Provide an exact repetition of every entry, with no word altered.

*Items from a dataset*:
^^^^^^^^^^^^^^^^
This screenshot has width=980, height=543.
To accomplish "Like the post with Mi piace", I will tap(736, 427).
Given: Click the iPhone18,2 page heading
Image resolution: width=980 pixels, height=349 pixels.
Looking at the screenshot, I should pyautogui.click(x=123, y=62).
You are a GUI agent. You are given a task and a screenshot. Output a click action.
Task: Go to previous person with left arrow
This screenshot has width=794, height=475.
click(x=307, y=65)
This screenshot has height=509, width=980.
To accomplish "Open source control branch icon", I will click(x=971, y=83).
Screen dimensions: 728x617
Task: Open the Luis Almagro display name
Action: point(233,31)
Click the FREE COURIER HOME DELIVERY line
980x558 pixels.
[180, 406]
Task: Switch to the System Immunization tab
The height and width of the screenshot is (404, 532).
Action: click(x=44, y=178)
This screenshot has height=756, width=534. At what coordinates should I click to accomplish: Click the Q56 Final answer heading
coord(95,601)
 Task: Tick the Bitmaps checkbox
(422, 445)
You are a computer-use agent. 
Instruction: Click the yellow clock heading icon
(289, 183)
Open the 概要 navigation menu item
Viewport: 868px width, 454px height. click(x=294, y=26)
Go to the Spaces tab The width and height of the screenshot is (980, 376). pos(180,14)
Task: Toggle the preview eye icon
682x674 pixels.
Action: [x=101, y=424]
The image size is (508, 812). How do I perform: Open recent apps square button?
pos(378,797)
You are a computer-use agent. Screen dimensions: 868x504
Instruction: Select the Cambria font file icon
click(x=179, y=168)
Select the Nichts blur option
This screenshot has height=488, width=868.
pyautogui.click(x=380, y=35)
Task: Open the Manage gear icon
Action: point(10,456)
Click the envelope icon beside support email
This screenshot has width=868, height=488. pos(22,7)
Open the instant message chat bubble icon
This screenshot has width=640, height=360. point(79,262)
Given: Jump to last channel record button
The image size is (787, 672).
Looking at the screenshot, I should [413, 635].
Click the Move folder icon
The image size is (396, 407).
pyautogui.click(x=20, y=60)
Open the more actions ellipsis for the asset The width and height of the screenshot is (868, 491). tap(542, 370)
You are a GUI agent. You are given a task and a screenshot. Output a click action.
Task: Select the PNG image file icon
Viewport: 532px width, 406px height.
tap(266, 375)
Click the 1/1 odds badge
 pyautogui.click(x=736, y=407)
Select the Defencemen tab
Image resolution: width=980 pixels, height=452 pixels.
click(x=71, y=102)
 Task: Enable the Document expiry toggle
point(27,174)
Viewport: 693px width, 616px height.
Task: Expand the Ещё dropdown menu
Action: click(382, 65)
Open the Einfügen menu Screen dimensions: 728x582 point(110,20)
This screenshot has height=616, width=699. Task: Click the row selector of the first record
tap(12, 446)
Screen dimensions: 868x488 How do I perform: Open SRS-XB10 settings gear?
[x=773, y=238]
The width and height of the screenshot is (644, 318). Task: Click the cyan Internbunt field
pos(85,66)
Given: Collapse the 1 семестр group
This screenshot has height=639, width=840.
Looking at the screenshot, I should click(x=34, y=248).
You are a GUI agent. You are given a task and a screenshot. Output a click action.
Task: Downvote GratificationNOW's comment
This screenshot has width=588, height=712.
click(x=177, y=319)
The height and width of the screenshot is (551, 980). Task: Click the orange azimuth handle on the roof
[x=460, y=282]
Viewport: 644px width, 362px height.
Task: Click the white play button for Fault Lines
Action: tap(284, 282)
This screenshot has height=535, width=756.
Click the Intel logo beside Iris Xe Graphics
^^^^^^^^^^^^^^^^
*RESPONSE BELOW*:
This screenshot has width=980, height=543.
To accomplish "Like the post with Mi piace", I will tap(736, 427).
Given: Click the iPhone18,2 page heading
Image resolution: width=980 pixels, height=349 pixels.
Looking at the screenshot, I should pyautogui.click(x=123, y=62).
You are a GUI agent. You are given a task and a screenshot. Output a click action.
Task: Go to previous person with left arrow
This screenshot has width=794, height=475.
click(x=307, y=65)
This screenshot has height=509, width=980.
To accomplish "Open source control branch icon", I will click(x=971, y=83).
Screen dimensions: 728x617
Task: Open the Luis Almagro display name
Action: point(233,31)
Click the FREE COURIER HOME DELIVERY line
980x558 pixels.
[180, 406]
Task: Switch to the System Immunization tab
The height and width of the screenshot is (404, 532).
Action: click(x=44, y=178)
This screenshot has height=756, width=534. At what coordinates should I click to accomplish: Click the Q56 Final answer heading
coord(95,601)
 Task: Tick the Bitmaps checkbox
(422, 445)
You are a computer-use agent. 
Instruction: Click the yellow clock heading icon
(289, 183)
Open the 概要 navigation menu item
Viewport: 868px width, 454px height. click(x=294, y=26)
Go to the Spaces tab The width and height of the screenshot is (980, 376). pos(180,14)
Task: Toggle the preview eye icon
682x674 pixels.
Action: [x=101, y=424]
The image size is (508, 812). How do I perform: Open recent apps square button?
pos(378,797)
You are a computer-use agent. Screen dimensions: 868x504
Instruction: Select the Cambria font file icon
click(x=179, y=168)
Select the Nichts blur option
This screenshot has height=488, width=868.
pyautogui.click(x=380, y=35)
Task: Open the Manage gear icon
Action: point(10,456)
Click the envelope icon beside support email
This screenshot has width=868, height=488. pos(22,7)
Open the instant message chat bubble icon
This screenshot has width=640, height=360. point(79,262)
Given: Jump to last channel record button
The image size is (787, 672).
Looking at the screenshot, I should [413, 635].
Click the Move folder icon
The image size is (396, 407).
pyautogui.click(x=20, y=60)
Open the more actions ellipsis for the asset The width and height of the screenshot is (868, 491). tap(542, 370)
You are a GUI agent. You are given a task and a screenshot. Output a click action.
Task: Select the PNG image file icon
Viewport: 532px width, 406px height.
tap(266, 375)
Click the 1/1 odds badge
 pyautogui.click(x=736, y=407)
Select the Defencemen tab
Image resolution: width=980 pixels, height=452 pixels.
click(x=71, y=102)
 Task: Enable the Document expiry toggle
point(27,174)
Viewport: 693px width, 616px height.
Task: Expand the Ещё dropdown menu
Action: click(382, 65)
Open the Einfügen menu Screen dimensions: 728x582 point(110,20)
This screenshot has height=616, width=699. Task: Click the row selector of the first record
tap(12, 446)
Screen dimensions: 868x488 How do I perform: Open SRS-XB10 settings gear?
[x=773, y=238]
The width and height of the screenshot is (644, 318). Task: Click the cyan Internbunt field
pos(85,66)
Given: Collapse the 1 семестр group
This screenshot has height=639, width=840.
Looking at the screenshot, I should click(x=34, y=248).
You are a GUI agent. You are given a task and a screenshot. Output a click action.
Task: Downvote GratificationNOW's comment
This screenshot has width=588, height=712.
click(x=177, y=319)
The height and width of the screenshot is (551, 980). Task: Click the orange azimuth handle on the roof
[x=460, y=282]
Viewport: 644px width, 362px height.
Task: Click the white play button for Fault Lines
Action: tap(284, 282)
This screenshot has height=535, width=756.
Click the Intel logo beside Iris Xe Graphics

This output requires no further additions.